- YOUR OBJECTIVE -
Reproduce the listing from the line with "Task: Select the" to the line with "Action: coord(288,56)", replacing "heading" with "title" and keeping everything else the same. Omit the pictures.

- RAW RECORDS -
== == ==

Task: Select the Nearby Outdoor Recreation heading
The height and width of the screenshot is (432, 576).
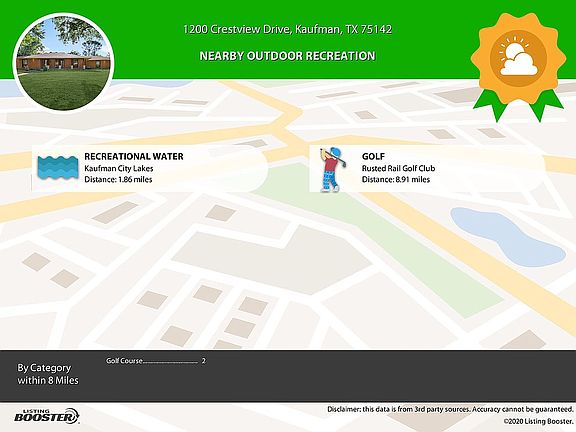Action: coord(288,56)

== == ==

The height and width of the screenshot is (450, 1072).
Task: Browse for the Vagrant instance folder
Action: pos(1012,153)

== == ==

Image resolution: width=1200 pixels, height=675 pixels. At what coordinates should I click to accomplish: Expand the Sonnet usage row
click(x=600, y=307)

== == ==

- RESULT -
Task: Select the Nearby Outdoor Recreation title
The height and width of the screenshot is (432, 576).
Action: coord(288,56)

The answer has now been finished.